Flashing a jade ring as he talked, he ruminated on his introduction to government, in the 15-by-15-foot courtyard tent where he does much of his private business. It is decorated with rattan chairs, orchids, a humidor, a mirror, floor fan and books written by Mr. Schwarzenegger.

There was an expensive, half-burned cigar in a Baccarat crystal ashtray. The tent itself was placed precisely 20 feet from the doors leading to the governor's offices to comply with state smoking regulations.

Mr. Schwarzenegger said business lessons he learned in Hollywood applied directly to running the nation's most populous state. Success, he said, requires a combination of discipline, optimism, humor, a willingness to share credit and good cigars, and an ability to cut back-room deals.

He defended his practice of negotiating key sections of important legislation and the budget behind closed doors or in his smoke-filled tent...

[About a third of the article goes by. Then here's the nut in the last two 'graphs, a quirk of the NYT that I've pointed out in the past]

On fiscal matters, Mr. Schwarzenegger considers himself an old-school Republican determined to ferret out waste. No item is too minor to escape his attention.

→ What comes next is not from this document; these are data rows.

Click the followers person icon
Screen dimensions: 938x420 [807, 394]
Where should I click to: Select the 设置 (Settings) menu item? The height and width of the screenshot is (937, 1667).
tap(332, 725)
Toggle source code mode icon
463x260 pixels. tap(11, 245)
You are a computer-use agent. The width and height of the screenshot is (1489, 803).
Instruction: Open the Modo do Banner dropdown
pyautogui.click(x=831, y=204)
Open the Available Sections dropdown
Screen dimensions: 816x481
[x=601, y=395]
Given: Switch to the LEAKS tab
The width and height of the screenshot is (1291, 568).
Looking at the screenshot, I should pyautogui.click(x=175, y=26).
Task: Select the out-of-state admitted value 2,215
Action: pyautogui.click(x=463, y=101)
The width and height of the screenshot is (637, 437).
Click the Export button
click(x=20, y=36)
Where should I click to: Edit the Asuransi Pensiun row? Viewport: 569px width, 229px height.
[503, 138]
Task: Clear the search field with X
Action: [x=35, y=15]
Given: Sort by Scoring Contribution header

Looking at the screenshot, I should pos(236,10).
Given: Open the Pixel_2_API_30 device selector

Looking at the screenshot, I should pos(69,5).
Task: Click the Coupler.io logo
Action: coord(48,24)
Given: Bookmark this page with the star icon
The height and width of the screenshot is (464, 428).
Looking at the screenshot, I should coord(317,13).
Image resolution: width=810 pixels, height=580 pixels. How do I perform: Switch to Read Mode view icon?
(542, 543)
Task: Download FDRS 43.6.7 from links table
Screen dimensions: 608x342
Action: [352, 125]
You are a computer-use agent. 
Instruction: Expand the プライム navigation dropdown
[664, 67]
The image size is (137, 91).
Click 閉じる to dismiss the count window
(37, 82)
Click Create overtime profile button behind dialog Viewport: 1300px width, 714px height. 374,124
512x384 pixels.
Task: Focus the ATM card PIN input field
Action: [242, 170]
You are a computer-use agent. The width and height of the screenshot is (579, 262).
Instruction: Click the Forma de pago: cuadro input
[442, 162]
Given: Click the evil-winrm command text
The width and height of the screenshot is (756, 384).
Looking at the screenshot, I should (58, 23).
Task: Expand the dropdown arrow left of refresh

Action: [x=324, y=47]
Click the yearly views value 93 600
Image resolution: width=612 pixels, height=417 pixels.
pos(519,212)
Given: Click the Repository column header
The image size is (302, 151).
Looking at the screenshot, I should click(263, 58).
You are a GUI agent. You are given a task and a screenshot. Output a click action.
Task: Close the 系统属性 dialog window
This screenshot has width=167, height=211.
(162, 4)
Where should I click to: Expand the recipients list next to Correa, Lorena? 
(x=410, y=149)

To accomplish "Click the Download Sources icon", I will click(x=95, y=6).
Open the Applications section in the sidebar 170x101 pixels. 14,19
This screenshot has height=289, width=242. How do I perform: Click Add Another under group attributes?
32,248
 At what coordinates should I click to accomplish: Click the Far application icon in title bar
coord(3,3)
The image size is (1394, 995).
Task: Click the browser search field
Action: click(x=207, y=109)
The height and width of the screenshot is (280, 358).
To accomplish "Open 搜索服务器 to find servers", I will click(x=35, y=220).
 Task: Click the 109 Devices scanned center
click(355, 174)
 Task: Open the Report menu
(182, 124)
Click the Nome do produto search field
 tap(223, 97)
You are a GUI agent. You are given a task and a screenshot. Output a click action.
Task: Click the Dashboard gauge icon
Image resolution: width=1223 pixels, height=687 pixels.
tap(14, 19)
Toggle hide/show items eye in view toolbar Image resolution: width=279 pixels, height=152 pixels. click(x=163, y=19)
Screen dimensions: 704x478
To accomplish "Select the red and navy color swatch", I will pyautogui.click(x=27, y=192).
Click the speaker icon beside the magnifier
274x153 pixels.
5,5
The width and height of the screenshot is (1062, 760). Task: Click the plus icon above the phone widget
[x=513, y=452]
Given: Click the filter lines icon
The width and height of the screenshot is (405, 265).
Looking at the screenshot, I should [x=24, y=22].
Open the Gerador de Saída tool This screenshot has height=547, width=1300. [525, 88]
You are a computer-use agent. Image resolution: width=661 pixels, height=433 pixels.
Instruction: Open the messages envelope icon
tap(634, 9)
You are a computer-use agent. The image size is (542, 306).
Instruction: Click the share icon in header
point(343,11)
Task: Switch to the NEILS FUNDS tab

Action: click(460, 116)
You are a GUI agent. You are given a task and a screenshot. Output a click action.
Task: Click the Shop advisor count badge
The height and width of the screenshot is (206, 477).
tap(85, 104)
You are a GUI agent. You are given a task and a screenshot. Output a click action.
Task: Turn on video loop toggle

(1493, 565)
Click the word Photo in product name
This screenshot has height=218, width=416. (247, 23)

For instance, since Mr. Schwarzenegger took office on Nov. 17, the toilet paper in the Capitol has been switched from two-ply to one-ply, a saving of thousands of dollars over the years. 'It's not anymore the two-ply,' he said. 'Because you know what? We're trimming. We're living within our means."

Orchids. Crystal ashtrays. Free cigars for the lobbyists. Hella bronzer. And one-ply tissue.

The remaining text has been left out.